Unfortunately, placing bets on the stock market has little effect on the underlying power structures: it’s hard to say just how much of GameStop’s price rise was really driven by small traders, and how much was other large financial firms and larger investors showing up to speculate on the same side of the bet. Lots of retail investors who arrived late to the party are going to be left holding the bag yet again. The fight for a fairer financial system will be won not by playing the game, but rewriting the rules.

Senator Elizabeth Warren commented that the US Securities and Exchange Commission needs to pass new legislation to prevent hedge funds from playing the stock market to their advantage: “With stocks soaring while millions are out of work and struggling to pay bills, it’s not news that the stock market doesn’t reflect our actual economy. For years, the same hedge funds, private equity firms, and wealthy investors dismayed by the GameStop trades have treated the stock market like their own personal casino while everyone else pays the price. It’s long past time for the SEC and other financial regulators to wake up and do their jobs.

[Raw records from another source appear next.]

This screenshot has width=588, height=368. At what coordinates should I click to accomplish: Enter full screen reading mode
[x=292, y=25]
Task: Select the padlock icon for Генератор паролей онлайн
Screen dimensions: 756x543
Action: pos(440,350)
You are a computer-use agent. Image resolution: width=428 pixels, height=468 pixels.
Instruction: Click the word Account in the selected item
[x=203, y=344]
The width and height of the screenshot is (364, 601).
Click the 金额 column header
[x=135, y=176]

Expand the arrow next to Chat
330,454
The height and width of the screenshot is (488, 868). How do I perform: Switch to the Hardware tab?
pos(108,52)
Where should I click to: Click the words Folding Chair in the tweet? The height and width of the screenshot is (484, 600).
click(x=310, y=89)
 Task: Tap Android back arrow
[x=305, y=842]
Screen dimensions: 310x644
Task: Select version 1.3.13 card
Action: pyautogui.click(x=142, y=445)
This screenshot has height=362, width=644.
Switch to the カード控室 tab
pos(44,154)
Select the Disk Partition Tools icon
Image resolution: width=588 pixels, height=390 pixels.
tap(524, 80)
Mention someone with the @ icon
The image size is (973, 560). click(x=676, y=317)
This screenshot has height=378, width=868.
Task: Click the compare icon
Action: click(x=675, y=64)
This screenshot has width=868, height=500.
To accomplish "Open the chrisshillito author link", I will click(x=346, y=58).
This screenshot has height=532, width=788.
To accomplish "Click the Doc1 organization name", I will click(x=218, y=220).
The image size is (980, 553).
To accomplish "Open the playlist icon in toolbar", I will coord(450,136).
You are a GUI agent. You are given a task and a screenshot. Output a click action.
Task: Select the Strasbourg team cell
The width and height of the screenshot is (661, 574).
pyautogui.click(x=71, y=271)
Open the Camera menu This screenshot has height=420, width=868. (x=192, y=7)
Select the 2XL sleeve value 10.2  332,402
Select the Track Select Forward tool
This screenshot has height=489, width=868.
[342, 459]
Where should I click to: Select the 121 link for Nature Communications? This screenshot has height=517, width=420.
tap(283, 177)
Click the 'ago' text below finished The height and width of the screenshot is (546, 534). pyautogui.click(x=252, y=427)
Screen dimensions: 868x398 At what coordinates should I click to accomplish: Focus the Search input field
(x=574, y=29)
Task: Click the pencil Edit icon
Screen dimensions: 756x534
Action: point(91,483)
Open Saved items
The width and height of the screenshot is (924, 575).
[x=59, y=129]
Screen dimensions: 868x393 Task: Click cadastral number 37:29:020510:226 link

We are long, long overdue for governments and financial regulators to step up and help the people who had their lives torn apart by the recklessness of financial elites. After the dust has settled around GameStop, policymakers across governments, central banks and regulators will be facing an important choice. They can side with the hedge funds by suppressing the newfound market influence of small traders, and seeking to restore business as usual in the stock markets. Or they could step up and counter the excessive power of the financial establishment, and build a genuinely fairer, more democratic and sustainable financial system.